Should people who are not citizens of Canada be given the right to vote in City of Toronto elections? City council thinks so. Councillors voted 21-20 on Tuesday to ask the provincial government to change the rules, drop the citizenship requirement and allow permanent residents to cast ballots.

Those who support this thoroughly backward idea argue that it would encourage newcomers to take part in the civic life of their new home, fostering a sense of belonging. It is more likely do just the opposite. The best path to full belonging is to become a citizen, and letting non-citizens vote removes an important incentive to take out citizenship. In the words of Councillor Denzil Minnan-Wong, it "devalues, degrades and erodes what Canadian citizenship means."

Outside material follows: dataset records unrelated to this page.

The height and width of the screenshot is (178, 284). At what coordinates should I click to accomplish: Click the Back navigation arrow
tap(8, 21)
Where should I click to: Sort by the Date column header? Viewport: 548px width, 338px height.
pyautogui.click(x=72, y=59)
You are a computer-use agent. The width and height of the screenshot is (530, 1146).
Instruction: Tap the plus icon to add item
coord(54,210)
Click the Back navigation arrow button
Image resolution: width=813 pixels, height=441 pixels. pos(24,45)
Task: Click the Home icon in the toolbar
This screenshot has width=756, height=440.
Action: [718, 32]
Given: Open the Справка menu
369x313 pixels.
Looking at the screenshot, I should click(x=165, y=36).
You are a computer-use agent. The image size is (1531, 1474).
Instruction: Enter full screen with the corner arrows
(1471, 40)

As he points out, becoming a citizen is easier in Canada than in most countries. You need to be a permanent resident, you need to have lived in Canada for at least three of the four years before applying, you need adequate knowledge of English or French and you need adequate knowledge of Canada. Those seem pretty modest hurdles to clear to win the right to vote.

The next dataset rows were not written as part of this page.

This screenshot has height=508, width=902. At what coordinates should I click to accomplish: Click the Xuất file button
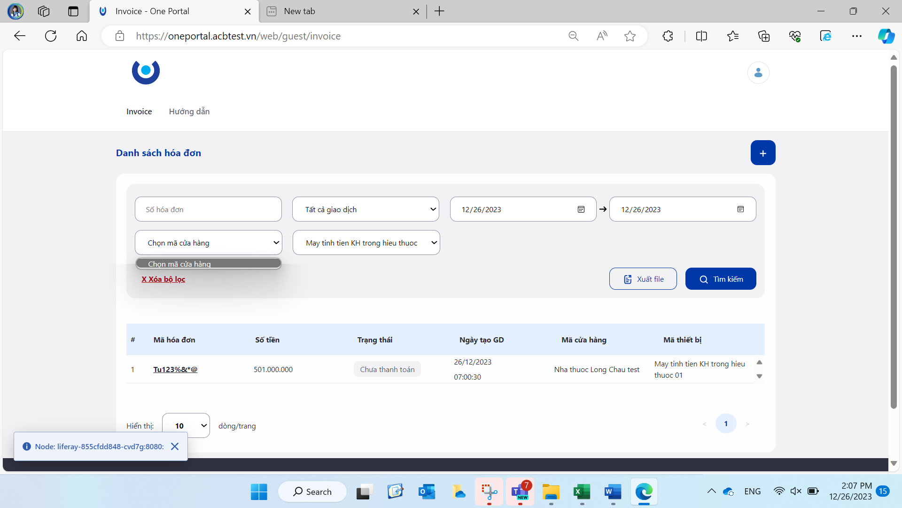642,278
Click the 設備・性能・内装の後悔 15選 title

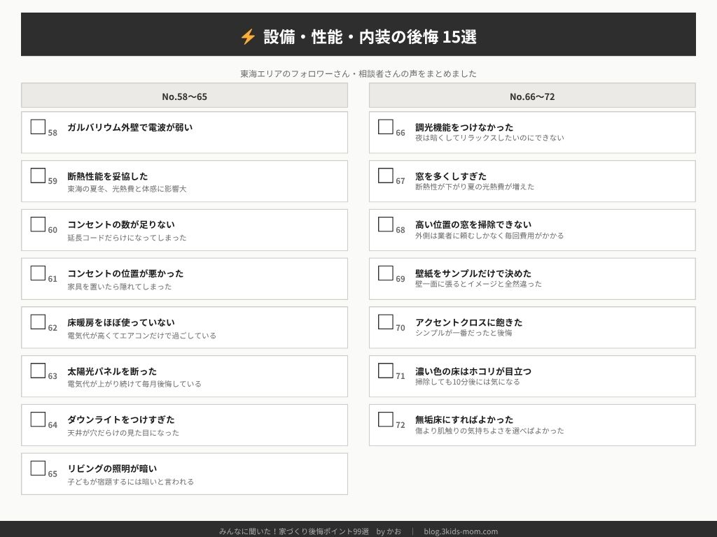pos(370,36)
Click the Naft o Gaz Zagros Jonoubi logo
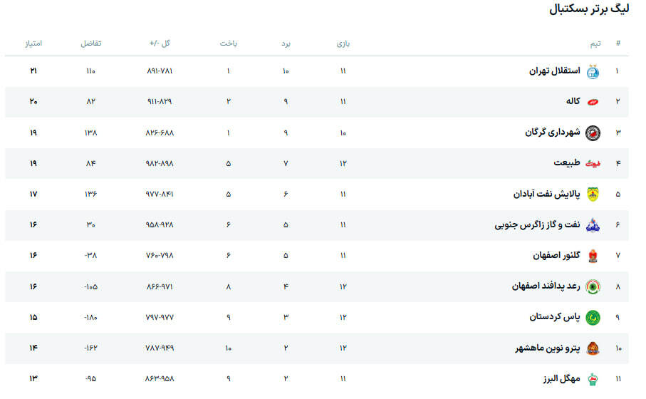This screenshot has height=399, width=646. (593, 225)
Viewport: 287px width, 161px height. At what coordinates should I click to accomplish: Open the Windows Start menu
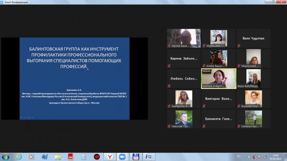(x=5, y=157)
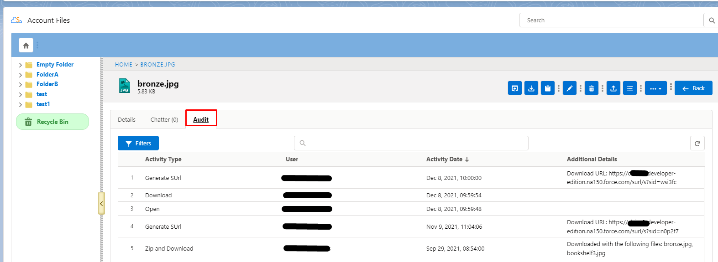Click the list view icon
Screen dimensions: 718x262
point(629,88)
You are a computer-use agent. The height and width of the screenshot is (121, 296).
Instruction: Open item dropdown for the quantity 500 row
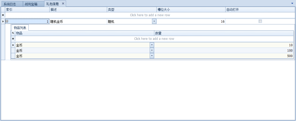coord(152,56)
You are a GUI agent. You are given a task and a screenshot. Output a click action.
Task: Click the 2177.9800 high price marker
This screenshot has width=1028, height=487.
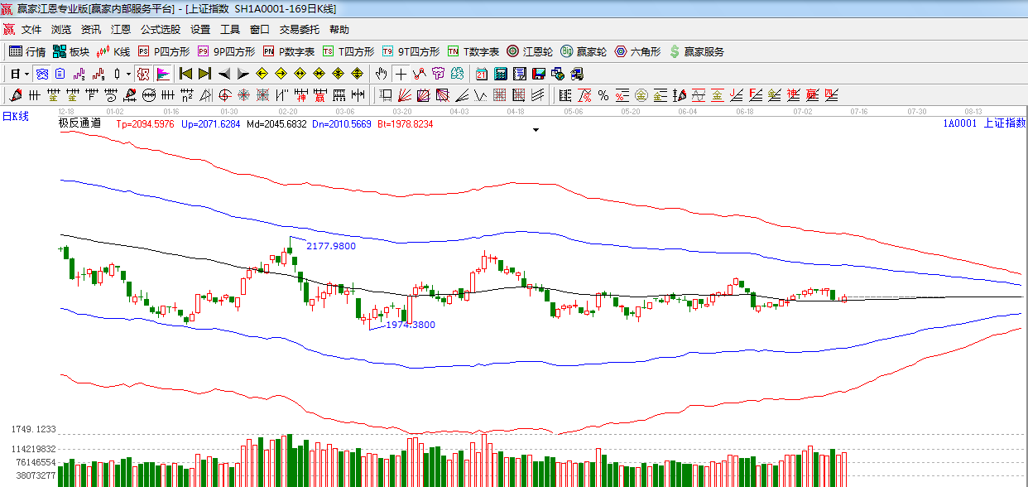click(x=330, y=246)
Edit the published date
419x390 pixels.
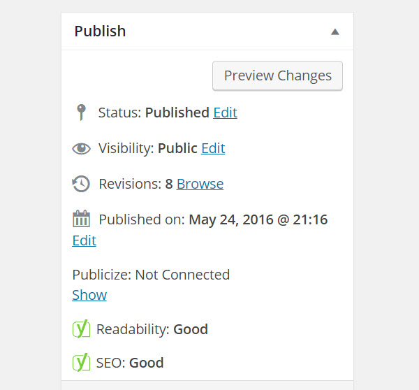click(84, 240)
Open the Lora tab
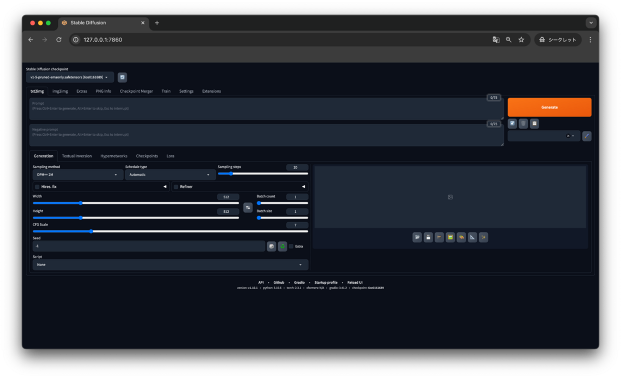Image resolution: width=621 pixels, height=378 pixels. point(170,156)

If you want to vote for the club directors, you need to join the club. Generations of immigrants have considered it a perfectly reasonable bargain.

Councillor Mike Del Grande recalls how proud his immigrant mother was to get her citizenship. When some bigots called her a wop when she was out walking with young Mike on the Danforth one day, she shot back something like: "Hey, buddy, I'm a Canadian." As Mr. Del Grande puts it: "Being a Canadian citizen made her just as much a Canadian as anyone walking on the Danforth that day." She went on to vote in every election.

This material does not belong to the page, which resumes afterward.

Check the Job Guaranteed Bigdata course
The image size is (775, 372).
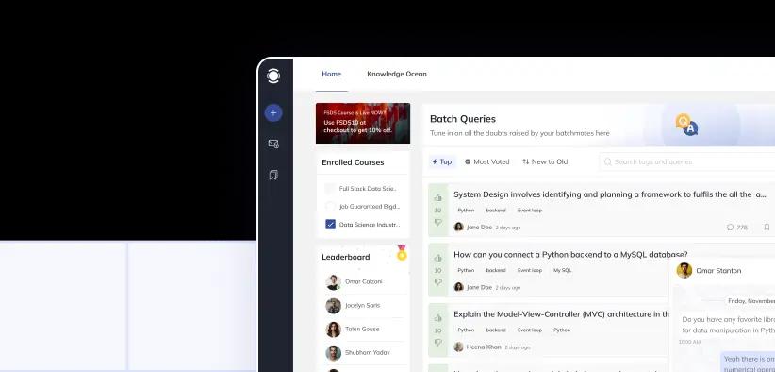point(330,206)
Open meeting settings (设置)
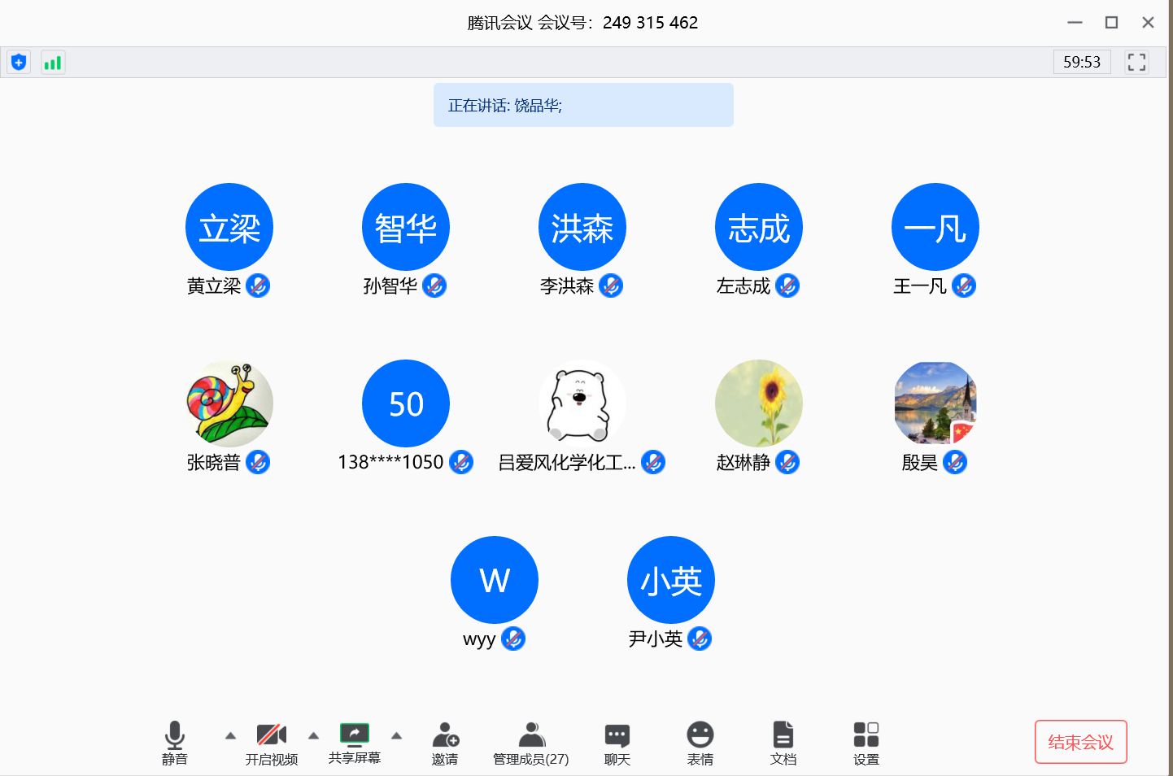This screenshot has width=1173, height=776. [866, 743]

Proponents of non-citizen voting say that is an old-fashioned, even small-minded way of looking at things. Speaking after Mr. Del Grande, Councillor Gord Perks said that those who say they earned the vote by taking out citizenship are revealing "a jealous frame of mind." In effect, they are arguing: I have something, I earned it, and you can't have it. Far better, he said, to be "empathetic and inclusive."

That brought Councillor Karen Stintz to her feet. "I don't regard citizenship as a jealous notion," she said. "Canada is probably the most generous nation in granting citizenship because we reach out to people around the world and we ask people to come here and settle here," she said.

Canada, she continued, is not like some European countries that make it hard for resident foreigners to become citizens and, in some cases, allow non-citizen voting as a result. "We have given every single person who has come to this country a pathway to vote. We have not denied it to a soul."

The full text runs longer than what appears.